In an article 'Genesis and the Babylonian Inscriptions,' extracts are given from the Babylonian stories of the Creation and the Flood, and the relationship of the two accounts is discussed. It is sufficient to say here that nowhere is the force of inspiration more manifest than in the way the whole subject is treated in the Bible. The Babylonian poem describes the Creation as an episode in the history of the gods; the Bible places it in its right position as the first scene in the drama of human history: the former represents the deities themselves as evolved from Chaos; the latter assumes God to be before all things, and independent of them: the former loses itself in a confused, conflicting medley of deities; to the latter there is but One God: the wild grotesqueness of the one story is in startling contrast with the gravity, dignity, and solemnity of the account with which we have been familiar from childhood, which has also its message for our maturer years.
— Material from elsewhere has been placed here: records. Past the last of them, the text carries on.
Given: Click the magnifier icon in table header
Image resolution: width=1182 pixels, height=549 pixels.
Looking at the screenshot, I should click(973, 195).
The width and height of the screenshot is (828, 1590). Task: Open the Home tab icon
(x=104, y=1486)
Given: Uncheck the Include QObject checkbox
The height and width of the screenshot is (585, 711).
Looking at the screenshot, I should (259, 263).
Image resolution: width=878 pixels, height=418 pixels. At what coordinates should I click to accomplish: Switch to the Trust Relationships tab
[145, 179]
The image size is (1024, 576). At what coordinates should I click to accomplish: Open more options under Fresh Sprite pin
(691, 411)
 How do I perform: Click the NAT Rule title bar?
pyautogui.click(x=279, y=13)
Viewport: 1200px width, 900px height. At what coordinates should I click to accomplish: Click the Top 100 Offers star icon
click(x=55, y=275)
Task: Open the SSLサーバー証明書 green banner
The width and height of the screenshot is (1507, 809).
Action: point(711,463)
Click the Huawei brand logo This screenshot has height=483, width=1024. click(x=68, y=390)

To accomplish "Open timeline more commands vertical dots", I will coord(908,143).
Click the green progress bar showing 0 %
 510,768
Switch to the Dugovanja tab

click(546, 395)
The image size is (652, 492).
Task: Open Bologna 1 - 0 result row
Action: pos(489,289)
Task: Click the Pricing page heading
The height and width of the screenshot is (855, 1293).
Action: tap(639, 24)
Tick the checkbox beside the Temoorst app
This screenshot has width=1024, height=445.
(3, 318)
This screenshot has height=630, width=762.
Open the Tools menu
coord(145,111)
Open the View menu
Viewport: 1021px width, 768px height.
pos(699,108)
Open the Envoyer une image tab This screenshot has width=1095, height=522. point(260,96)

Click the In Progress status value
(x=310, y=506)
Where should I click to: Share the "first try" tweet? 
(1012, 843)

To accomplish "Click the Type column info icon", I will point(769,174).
The present passage is full of the characteristics which mark the Priestly source. See on Genesis 2:4; and art. 'Origin of the Pentateuch.'
1-3. Render, 'In the beginning, when God created the heavens and the earth—now the earth was waste and void, and darkness was over the deep, and the spirit of God was brooding over the waters—then God said: Let there be light.' On this rendering 'Creation' is not 'out of nothing,' but out of preexisting chaos. Genesis 2:1 and Genesis 2:3 tell how, when God determined on the creation of the ordered universe, the first work was the formation of light as essential to life and progress. The first half of Genesis 2:4 was probably prefixed originally to Genesis 2:1. See on Genesis 2:1.